A new interpretation of the dynamic structure model of ion transport in molten and solid glasses

TL;DR

This paper presents an updated dynamic structure model explaining ion transport in molten and solid glasses, emphasizing the role of site relaxation processes and structural changes during cooling in phenomena like the mixed alkali effect.

Contribution

It introduces a new site relaxation process involving site shrinkage and the emergence of C' sites, providing a novel interpretation of ion transport phenomena in glasses.

Findings

Reduction of A sites causes conductivity drop near T_g

C' sites influence diffusion asymmetries in mixed alkali glasses

The model explains the mixed alkali effect phenomena

Abstract

We explore progress in understanding the behaviour of cation conducting glasses, within the context of an evolving ''dynamic structure model'' (DSM).
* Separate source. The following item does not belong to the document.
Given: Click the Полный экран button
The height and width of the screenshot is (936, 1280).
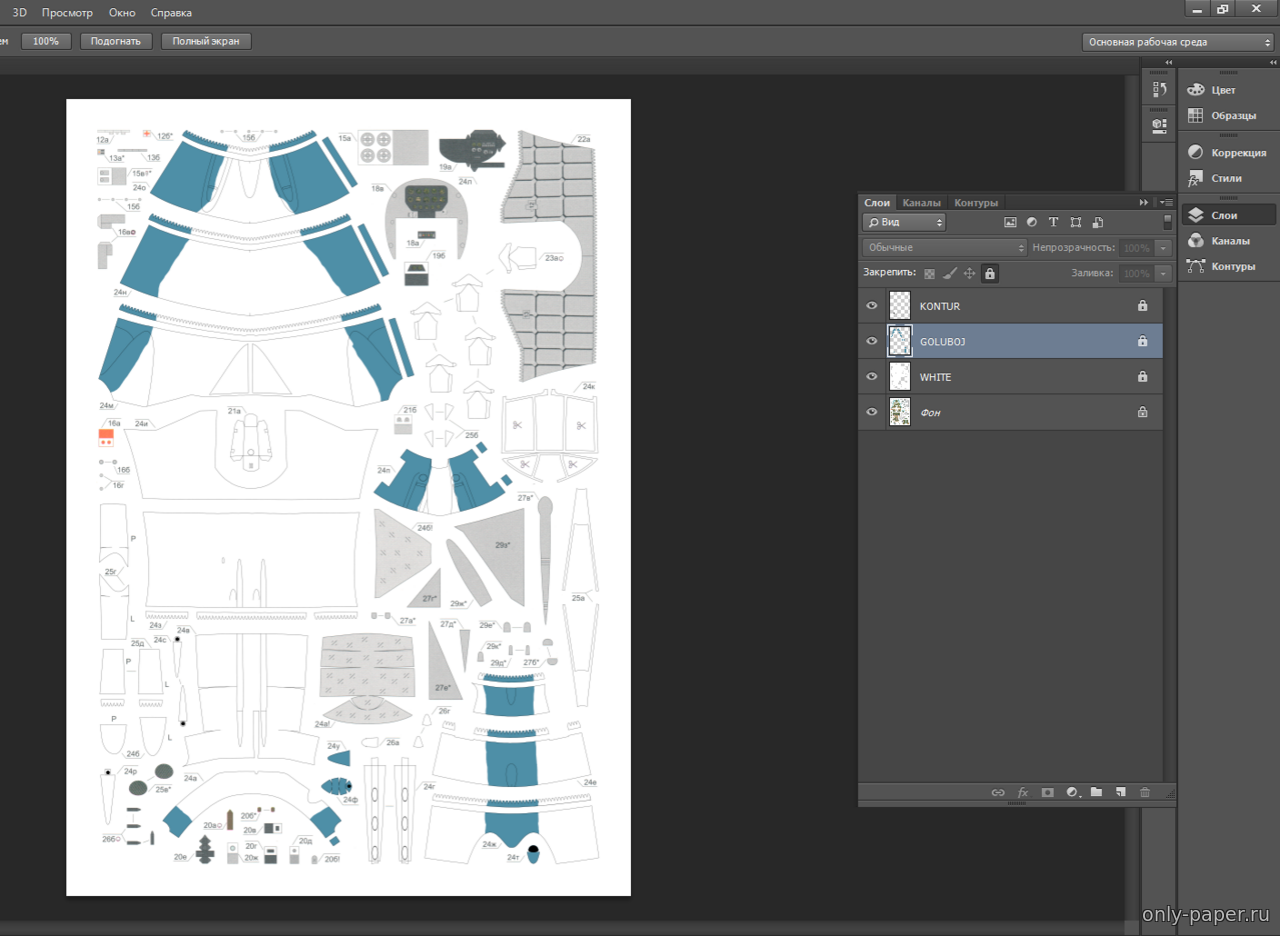Looking at the screenshot, I should pyautogui.click(x=205, y=42).

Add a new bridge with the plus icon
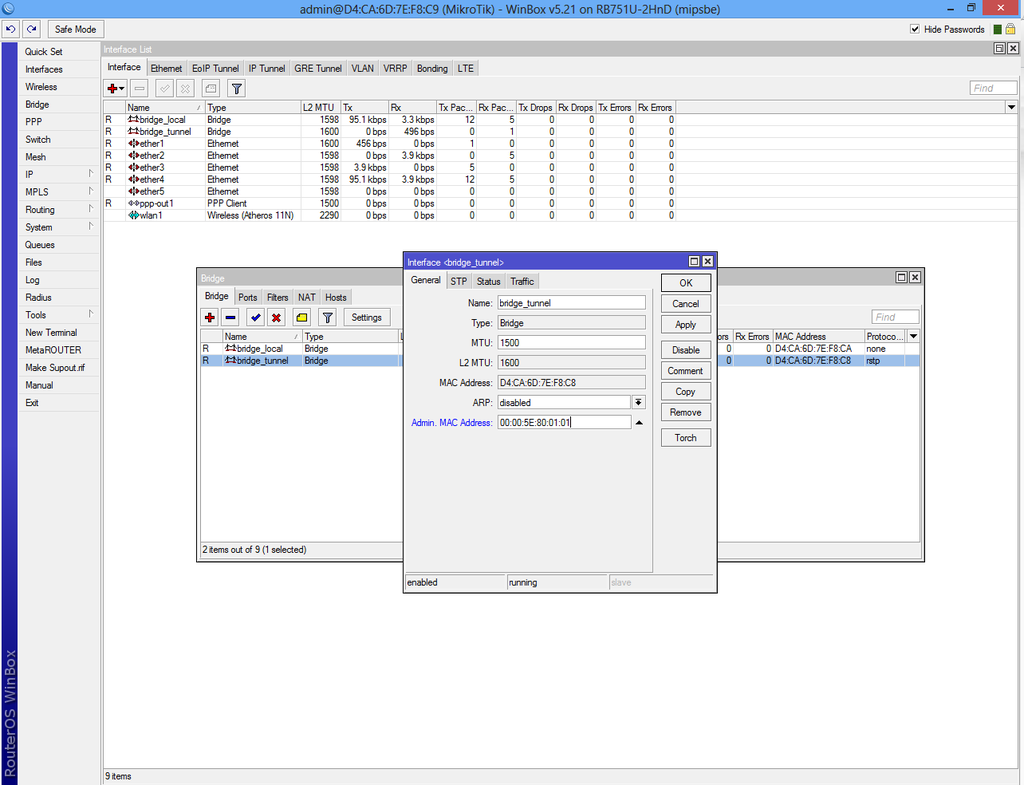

This behaviour includes: in single cation glasses a strong dependence of ion mobility on concentration, and in mixed cation glasses a range of anomalies known collectively as the mixed alkali effect. We argue that this rich phenomenology arises from the emergence during cooling of a well-defined structure in glass melts resulting from the interplay of chemical interactions and thermally driven ionic motions. The new DSM proposes the existence of a new site relaxation process, involving the shrinkage of empty $\bar A$ sites (thus tailored to the needs of $A^+$ ions), and the concurrent emergence of empty $C'$’sites, which interrupt the conduction pathways. This reduction of $\bar A$ sites is responsible in the molten glass for the sharp fall in conductivity as temperature drops towards $T_g$. The $C'$ sites play an important role also in the mixed alkali effect, especially in regard to the pronounced asymmetries in diffusion behaviour of dissimilar cations.